I want to look at government spending by this standard: relative to the standard of living.
For my estimate of "living standards" I'll use GDP growth. But I have to be careful here. Price increases are one of the reasons that GDP goes up. And we've already made an adjustment for prices. Another reason is that the population grows. (More people, more workers, more stuff produced.) And we've already made an adjustment for population growth, too.
When I adjust for GDP growth, I'll use GDP per capita. This way I won't be correcting for population growth again. No, I'd better make it real GDP per capita. This way I won't be correcting for inflation again, either. We'll look at the growth of "real GDP per capita" as a measure of living standards.
Is this valid analysis? Do we expect government spending to vary with living standards? I think so, yes. If people are buying twice as much beef, we need twice as many inspectors to stamp "Grade A" on it. If we're importing twice as much stuff from China, we need twice as many inspectors and twice as many truckers and twice as many Wal-Marts and twice as many shopping-bags. Yeah. And if the population doesn't change, but we consume twice as much, maybe we're twice as cluttered and twice as fat, but twice as much government oversight is still a reasonable expectation.

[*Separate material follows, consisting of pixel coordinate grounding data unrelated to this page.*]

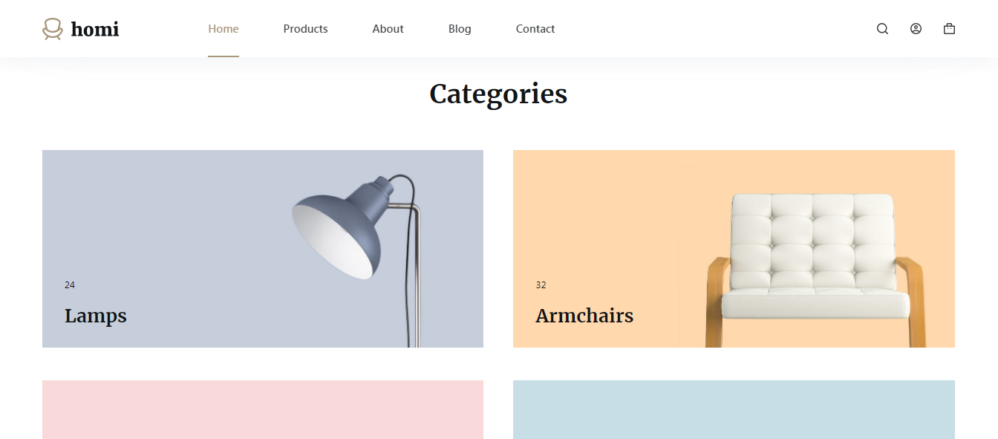Select the Contact menu item
The height and width of the screenshot is (439, 998).
pos(535,29)
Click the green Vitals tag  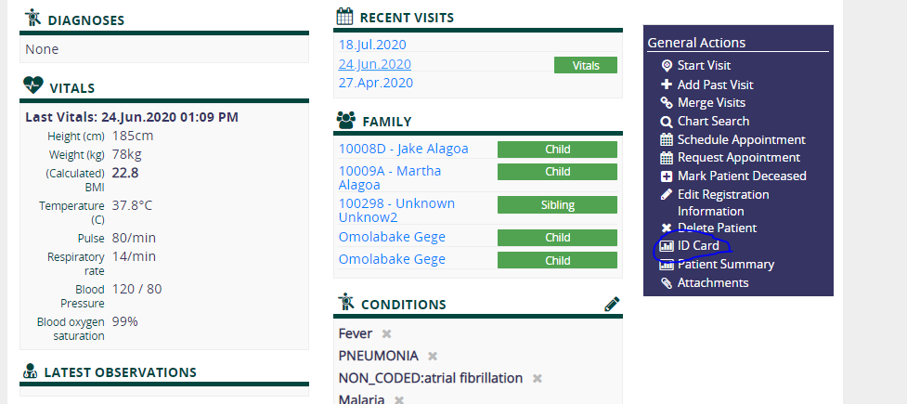pyautogui.click(x=586, y=65)
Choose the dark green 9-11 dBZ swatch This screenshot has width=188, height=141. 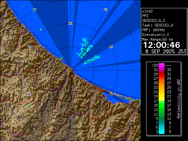pos(162,118)
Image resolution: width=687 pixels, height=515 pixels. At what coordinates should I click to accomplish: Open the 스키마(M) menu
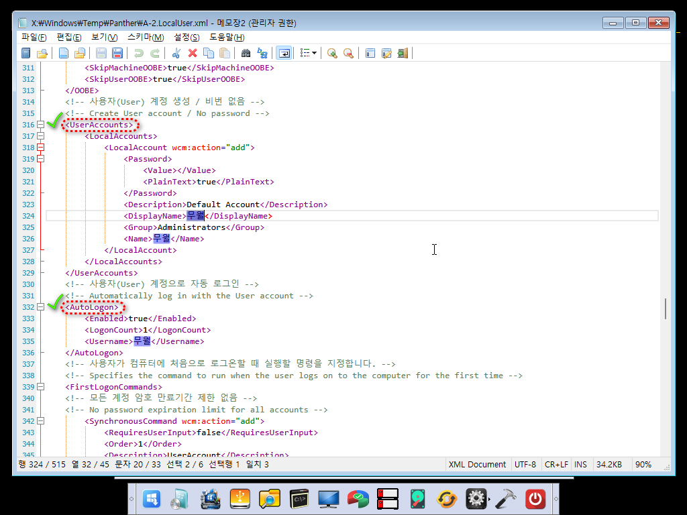click(x=146, y=38)
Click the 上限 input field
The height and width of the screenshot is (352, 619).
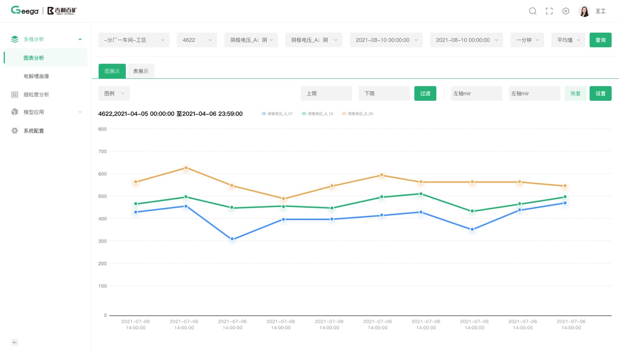coord(326,93)
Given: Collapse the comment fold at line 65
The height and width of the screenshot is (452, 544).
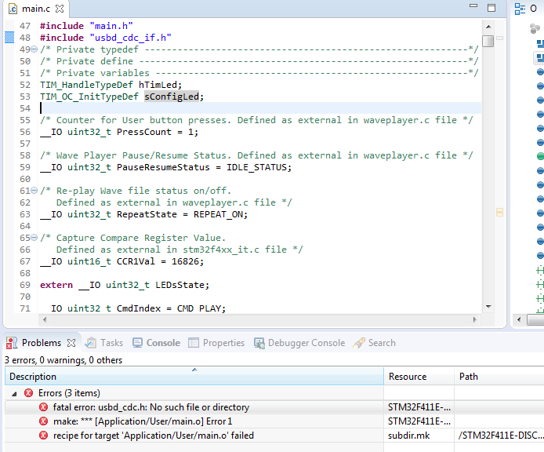Looking at the screenshot, I should [34, 238].
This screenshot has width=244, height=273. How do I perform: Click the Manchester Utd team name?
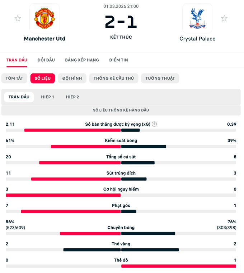[x=44, y=39]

Chill. I'm not saying we need more government oversight. Maybe we have more than we need right now, maybe we have less. I'm just sayin' that the need for government oversight varies with the standard of living.

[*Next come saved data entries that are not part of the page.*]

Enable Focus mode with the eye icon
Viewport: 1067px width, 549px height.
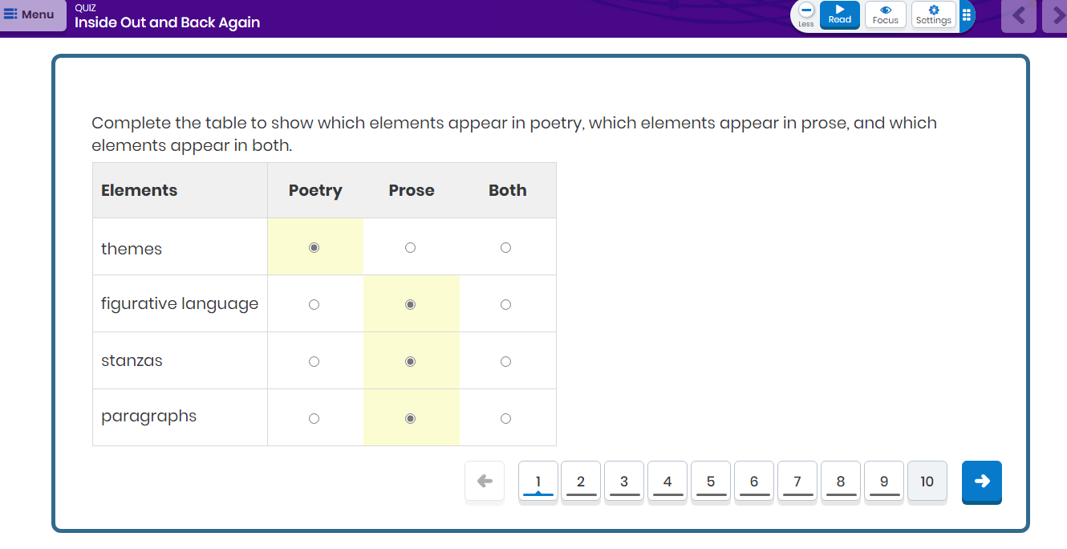point(885,14)
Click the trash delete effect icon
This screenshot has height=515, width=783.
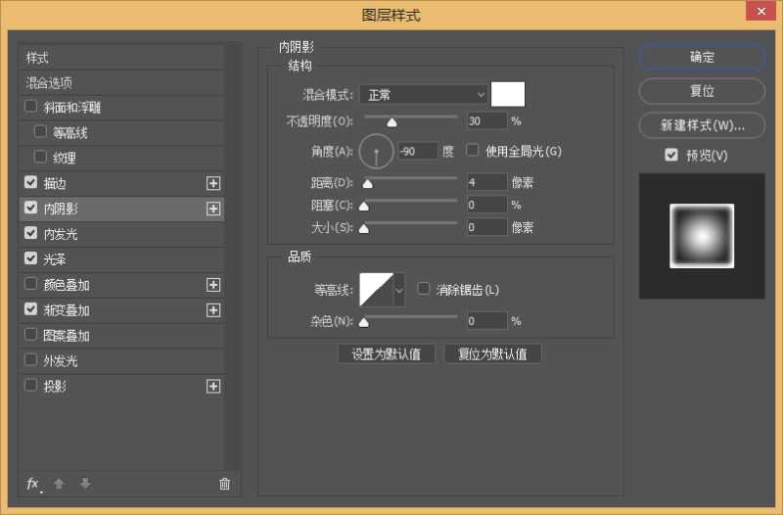224,484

Now this graph is interesting! Again, focus on the red line, the trend. Maybe you can see a downtrend from 1980 to the late '90s. If so, it's only half the downtrend we saw in the two previous graphs. Remember how population shifted the lines down a bit, but didn't really change them? Well, living standards changed 'em.

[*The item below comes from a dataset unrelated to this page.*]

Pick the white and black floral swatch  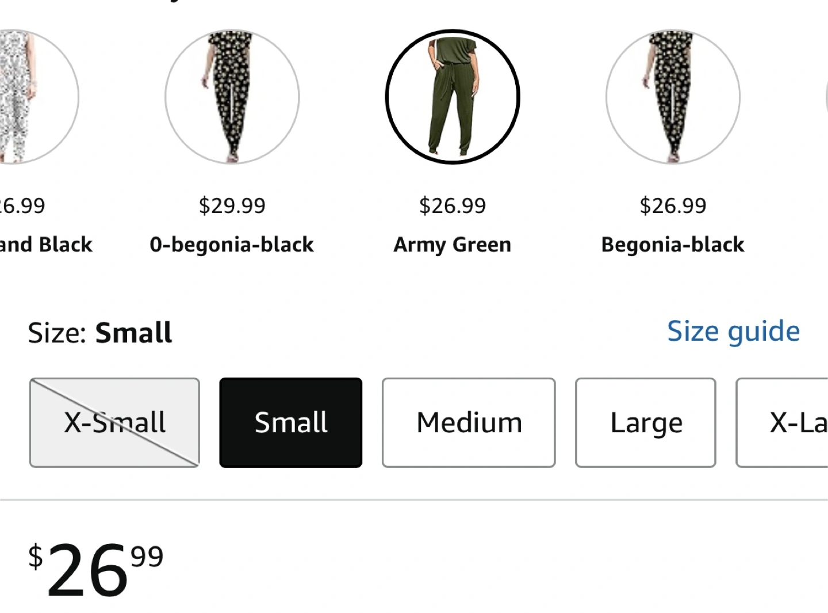(x=35, y=97)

Look at the red line: The overall trend is flat. Sure it's a wavy line. But it wanders back-and-forth across a horizontal line. And horizontal means constant. After the adjustments we've considered in this series of posts, Federal spending can be seen varying around a constant rate of growth.
And what is that constant rate? Look at the number at the left end of that horizontal line. The constant about which federal spending growth varies, after our adjustments, is zero.
What I'm saying here is something you've probably not heard before: Take Federal spending. Make an allowance for inflation. Make an allowance for population growth. And make an allowance for the increase of output, or living standards. After those adjustments, it looks like Federal spending has not grown excessively. Despite everything you've heard for the past thirty years.
So my question to you is: These adjustments that I make -- Are they reasonable? If your answer is "Yes, the adjustments are reasonable," then you are going to have to disagree with everyone who complains of excessive government spending. On the other hand if the adjustments are unreasonable, well, I guess I'm just an idiot.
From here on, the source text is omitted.